To bring that back home, I don’t care if the transgender character in your movie is a positive character. I don’t care if you’re making them the hero. You didn’t let an actual transgender actor/actress with aspirations to be a big movie star get one of the very few roles even possibly written for them. I don’t need to know anything about your movie other than that, because that tells me that your compassion is only skin deep. We may get next to nothing, but we will at least demand what we get is worthy of our praise.

This whole problem goes deeper than most people realize, especially those making the film. Going back to the black-face thing, transgender people have to overcome an extra hurdle when it comes to acceptance. Racists look at black people and say, “I know you’re there, but I still hate you.” But our bigots look at us and say, “you don’t really exist; you don’t deserve anything just for wanting to be something you’re not.”Bigots say they hate our sin and not us, feeling justified in their notion that who we are is a matter of choice.

I said back in my post about the Rocky Horror advertisement that, while media can be targeted to a certain audience, the marketing and news for that media will be consumed by all. Those people saying transgender experiences aren’t real have their ignorance backed up every time a cisgender man portrays a transgender woman. It just further insinuates that being transgender is just cross dressing and pretending to be something you’re not. That same actor wearing makeup and a dress on the screen will be on the red carpet during the premier in a black suit, and everyone will see that. It will color their perception of the transgender community. These movies exacerbate already damaging misunderstandings about transgender people, and lives are on the line.

And even if we could move past this and get actual transgender people to play transgender characters…can we please be something other than sex workers? Look, I’m not looking down on sex work. I have a great deal of respect for it and think it gets about as bad a reputation as transgender people. I’m just sick of it being the only way Hollywood knows to represent us. There are indeed a lot of transgender sex workers as it’s often the only kind of work trans women can find and there are a lot of cis men with a fetish for us. The slur tr**ny exists because the porn industry created a whole genre for guys who get off fucking transgender women. Hollywood knows this. In fact, it seems to be the only thing they know about transgender women, so they overuse it. It’s like how they can’t seem to think of a way to make a cis woman seem dark and angsty without getting her raped. It’s lazy and perpetuates already tired stereotypes.

I for one will never be desperate enough to just take whatever is tossed to me.
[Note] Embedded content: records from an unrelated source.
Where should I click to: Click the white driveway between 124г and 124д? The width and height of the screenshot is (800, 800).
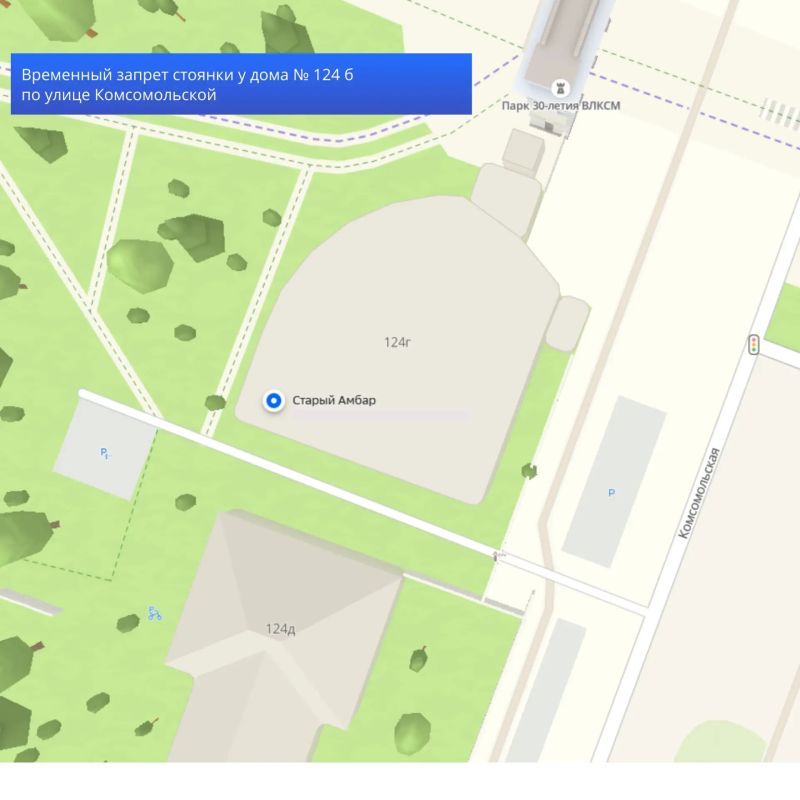click(x=288, y=474)
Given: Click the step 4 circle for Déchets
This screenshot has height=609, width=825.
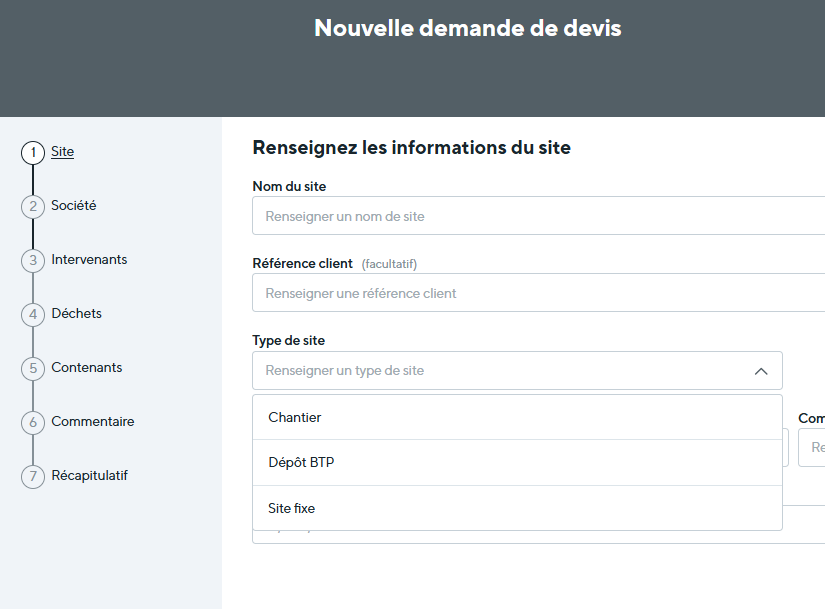Looking at the screenshot, I should pyautogui.click(x=33, y=315).
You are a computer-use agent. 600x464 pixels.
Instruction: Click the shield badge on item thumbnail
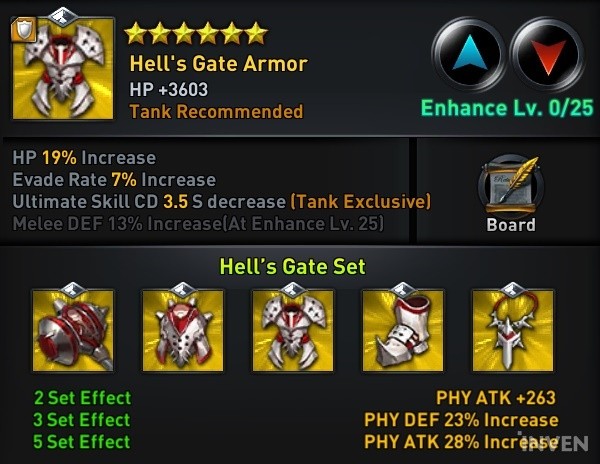[x=24, y=29]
I will not hold back criticism just because a piece of media acknowledged I exist. People say change comes slowly, and that’s often true. But that doesn’t mean we have to accept slow when it doesn’t have to be. I don’t want to wait until I’m an old woman to see authentic representation of my community in big budget movies. You can call me ungrateful, but I’d rather think of myself as knowing I’m worth more than what I’ve been given. These movie makers aren’t doing us any favors by hiring cis men to pretend to be us. All that does is make things worse.
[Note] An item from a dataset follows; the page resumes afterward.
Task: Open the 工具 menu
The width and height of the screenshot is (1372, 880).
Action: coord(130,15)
And to Mark Ruffalo and Matt Bomer: Shame on you. For fucking shame! I always thought better of the both of you. You’re each fine actors and have done wonderful things for many good causes. I don’t know. Maybe this only further highlights just how little understanding there really is about the transgender community. If one of Hollywood’s biggest names when it comes to social progression teams up with an outwardly gay actor to make a movie with a transgender character and even they can’t get it right, things may be worse than I thought.